So which scheme works best?
Without stronger statistics, score alone is too highly data-dependent to yield a good characterization of scheme quality. If not score, then perhaps rate of improvement could be useful. On average, sa1 was the most efficient approach, producing the most improvement per attempt. It was also the fastest, and as it turns out, consistently the worst performer, on all three datasets.
Turning to the `Score vs Total Attempts' scatter plots (Figures 4.8 through 4.10) for assistance, ideally we would like to see data in the bottom left-hand corner of the graph and few results in the upper right. Instead, we see sa1 produced some of the highest scores, while the results of the other schemes are in the same score range. A few of the sa4 rounds came out the lowest.

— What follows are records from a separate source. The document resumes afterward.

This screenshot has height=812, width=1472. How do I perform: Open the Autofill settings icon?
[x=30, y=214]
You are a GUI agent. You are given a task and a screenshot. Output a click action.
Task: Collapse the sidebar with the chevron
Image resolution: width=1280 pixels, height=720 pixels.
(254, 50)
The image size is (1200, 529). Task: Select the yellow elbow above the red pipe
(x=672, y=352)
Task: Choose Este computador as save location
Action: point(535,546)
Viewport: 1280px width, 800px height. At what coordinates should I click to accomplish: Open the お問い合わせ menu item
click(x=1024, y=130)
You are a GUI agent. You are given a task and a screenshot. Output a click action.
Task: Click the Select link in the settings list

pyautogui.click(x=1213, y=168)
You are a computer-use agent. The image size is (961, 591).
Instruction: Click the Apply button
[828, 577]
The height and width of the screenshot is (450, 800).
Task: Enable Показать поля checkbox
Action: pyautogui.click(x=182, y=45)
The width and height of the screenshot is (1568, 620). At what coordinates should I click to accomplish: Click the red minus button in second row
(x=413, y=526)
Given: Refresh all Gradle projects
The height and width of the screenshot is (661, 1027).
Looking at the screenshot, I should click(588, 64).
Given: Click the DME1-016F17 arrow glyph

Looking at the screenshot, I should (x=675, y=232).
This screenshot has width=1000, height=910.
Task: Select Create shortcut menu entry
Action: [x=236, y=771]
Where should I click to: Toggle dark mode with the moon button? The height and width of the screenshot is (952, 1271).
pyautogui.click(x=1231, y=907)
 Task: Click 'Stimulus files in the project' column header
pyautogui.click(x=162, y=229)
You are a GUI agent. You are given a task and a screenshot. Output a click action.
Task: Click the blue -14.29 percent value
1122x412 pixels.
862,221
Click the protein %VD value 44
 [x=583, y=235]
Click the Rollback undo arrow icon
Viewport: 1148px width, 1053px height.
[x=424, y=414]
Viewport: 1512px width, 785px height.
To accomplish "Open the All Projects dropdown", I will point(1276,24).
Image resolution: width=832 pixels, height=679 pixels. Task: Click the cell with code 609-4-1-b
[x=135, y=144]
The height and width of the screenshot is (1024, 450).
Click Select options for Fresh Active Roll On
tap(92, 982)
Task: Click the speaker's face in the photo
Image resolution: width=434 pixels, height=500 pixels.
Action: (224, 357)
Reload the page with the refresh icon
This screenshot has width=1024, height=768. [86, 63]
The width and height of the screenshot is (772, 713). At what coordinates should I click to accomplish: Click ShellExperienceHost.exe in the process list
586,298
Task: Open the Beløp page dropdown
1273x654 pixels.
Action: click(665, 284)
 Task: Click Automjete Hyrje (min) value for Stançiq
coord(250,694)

In terms of attempts, we see sa0 and rldhc take the most attempts, sa1 and sa3 the least, leaving sa2 and sa4 in the middle. Furthermore, sa4 had the widest variability in total attempts, while sa2 and sa3 were more predictable. Overall, the dynamic adaptive schedules gave us the best performance.
With so much variability in scheme performance, and sensitivity to changes in the objective function and the data, rather than trying to pick one, we use all the schemes in rotation, and multiple runs (as time permits), to sample the different approaches for the best results.